Przedstawialiśmy już kilka małych sztuk z "Teatrzyku Zielona Gęś" Gałczynskiego, monologi wybitnych dramaturgów (m.in. Gombrowicz, Gałczyński, Becket). Ćwiczyliśmy "Dzika Kaczkę" Ibsena, prawie dopracowaliśmy już "Moralność Pani Dulskiej" Zapolskiej i, w tak zwanym "międzyczasie" programy poetyckie "Cztery pory roku", program baśniowy dla dzieci i program Bożo-Narodzeniowy 2002 robimy ćwiczenia dykcji, oddechu, emisji głosu. Niektórzy z nas sądzili, że od razu poradzą sobie z trudnymi sztukami i monologami, musieliśmy jednak nauczyć się cierpliwości i pokory. Żaden aktor nie rodzi się doskonały, a osoba zaczynająca poznawać tajniki tego zawodu zauważa, że oprócz talentu trzeba niekiedy włożyć wielki nakład pracy aby poradzić sobie nawet z małym kawałkiem tekstu. Z drugiej strony, jakaż to radość, gdy po miesiącach przygotowań można zaprezentować sztukę na scenie i zebrać gromkie oklaski! Scena jest doskonałym przygotowaniem do życia - uczy odwagi, śmiałości w wypowiadaniu się i okazywaniu uczuć. Znam osobiście wiele osób zahukanych, od dzieciństwa reprymendowanych za śmiałe wypowiedzi i odmienne zdanie. W naszym społeczeństwie zachowanie swobodne, zgodne z naturą, własne zdanie, czy przyzwyczajenia są często wyśmiewane. Osoby wyśmiewające te, do których zawsze chcieli być podobni, lecz brakło im odwagi, nie zdają sobie sprawy, że zostawiają wielkie piętno na psychice tych drugich, stają się wtedy ciche i "niegroźne". To kolejna osoba, która jest już potencjalnym "wyśmiewaczem".

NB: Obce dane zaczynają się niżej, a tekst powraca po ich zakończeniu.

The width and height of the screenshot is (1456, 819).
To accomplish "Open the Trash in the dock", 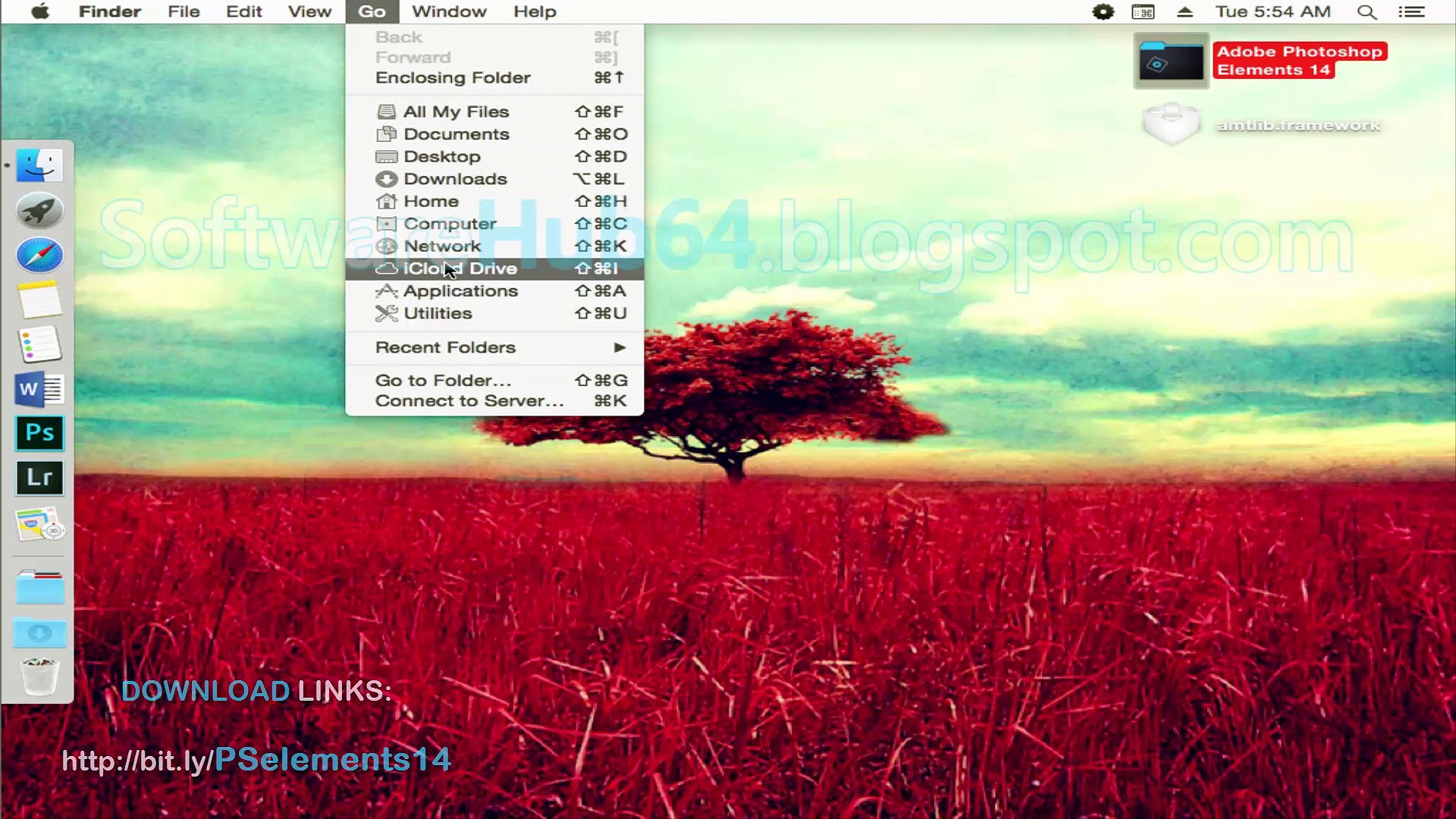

Tak wiec scena daje odwagę. Można na niej poznać własną fizyczność, wyzwolić się od wstydu i kanonów, odkryć naturalność i swobodę ruchu oraz głosu. Trema jest strachem przed publiką. A więc strachem przed wyśmianiem, ironią. W Polsce przecież albo człowiek jest doskonały w tym, co robi i wszyscy mu zazdroszczą, albo nie robi czegoś perfekcyjnie i szydzą z niego. W innych społeczeństwach doceniają to, co ten człowiek chce przekazać i podziwiają jego zapał. Ze sceną trzeba się oswoić, spojrzeć na ludzi z góry i uświadomić sobie, że są takimi samymi ludźmi jak występujący. Scena dowartościowuje, umożliwia kontakt z publicznością, powstaje między nimi więź. Poza tym podczas występu można samemu mocno przeżywać swoją rolę ( bardziej niż na próbach), odnaleźć w sobie dawno zagubione lub też całkiem nowe uczucia. Występ pomaga rozładować napięcia nie związane z teatrem, uspokaja, eliminuje strach i złość tam gdzie są one niepotrzebne. Pozwala zauważyć, co jest naprawdę istotne w życiu. Nasza grupa bardzo się zżyła (mam nadzieję).
Nie żałuję tych miesięcy i dziękuję pani Ani Roniewskiej za to, że otworzyła nam drzwi do całkiem innej rzeczywistości, w której najważniejszą wartością jest człowiek i wszystko jest wyznaczane miarą człowieczeństwa.